The importance of understanding investment risk in financial planning

Category: Financial planning

RISKS_GREY_Writing(female)Many people have successfully made substantial fortunes from investing over the years, in various ways and styles, using many different methods. They would have had one thing in common: a fixation on the management of their downside risk.

Risk is inherent within the investment structure. “It comes with the territory” – to achieve a return there will always have to be some risk taken. The successful investment strategy will always have the management of this risk at its heart. Indeed, get this right and just about everything else takes care of itself.

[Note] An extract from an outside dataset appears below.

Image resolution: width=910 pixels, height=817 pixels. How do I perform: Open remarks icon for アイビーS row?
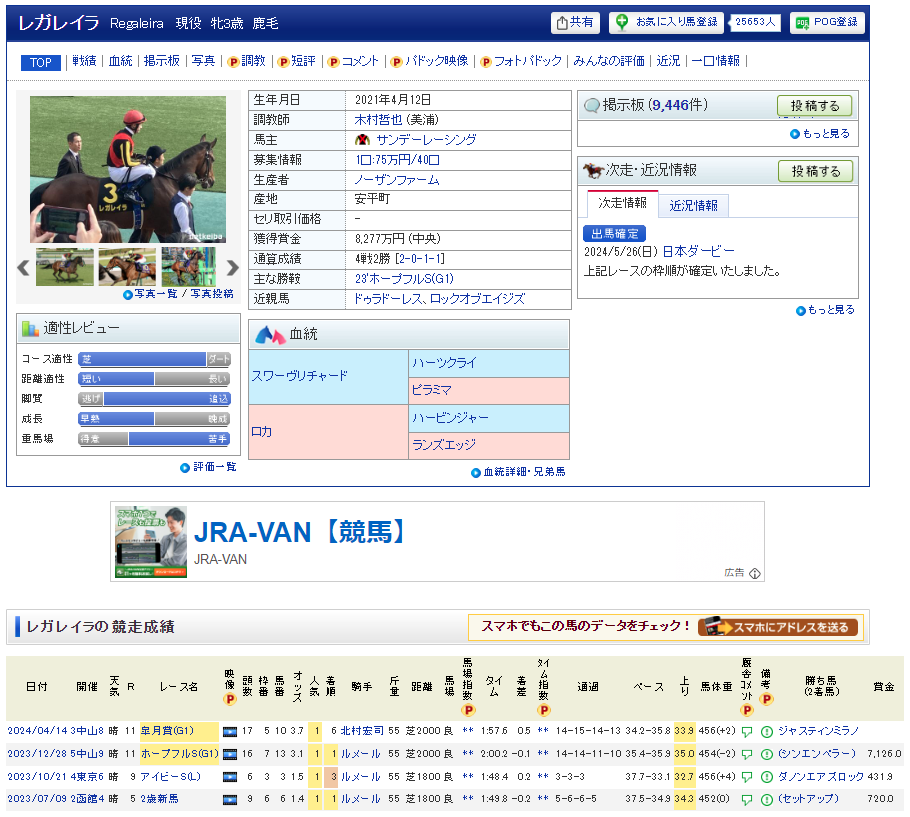click(766, 777)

The biggest requirement in this regard is to actually understand the risk being taken; to quantify and calculate the risks in advance of any decision.

Most people who invest are more comfortable with risk once it is known and understood. It is often the not knowing, or worse, the surprise of an unexpected loss, where problems occur. Experienced investors are not risk adverse – simply shy of taking on risks which are unknown.

The challenge in financial planning with respect to risk is to line up the amount of risk being taken, to quantify and show the risk level in advance, so that informed investment decisions may be taken. The ultimate aim for investors is to get the targeted returns from their investments (‘the reward’) from the lowest risk possible. Optimising the risk/reward ratio is the goal.

This can only be done if numbers are applied to this equation. In this respect, risk needs to have some form of measurement applied which is why so much work has been done in recent years risk rating funds and other investments.

Risk is often a proxy for loss as it is losses that harm investors. Anyone who invested in tech stocks in early 2000 will testify to that; losses of around 90% in just a month or two were not uncommon. An investment that falls 90% will probably never recover. Even a fall of 50% (not unusual and not extreme) in an investment requires a subsequent recovery of 100% in its price.

Understanding the importance of avoiding losses or restricting them and managing this process, is a central pillar of financial planning. Risk can be measured and assessed; it can be managed. Learning how to do this is an invaluable aspect of becoming a successful investor.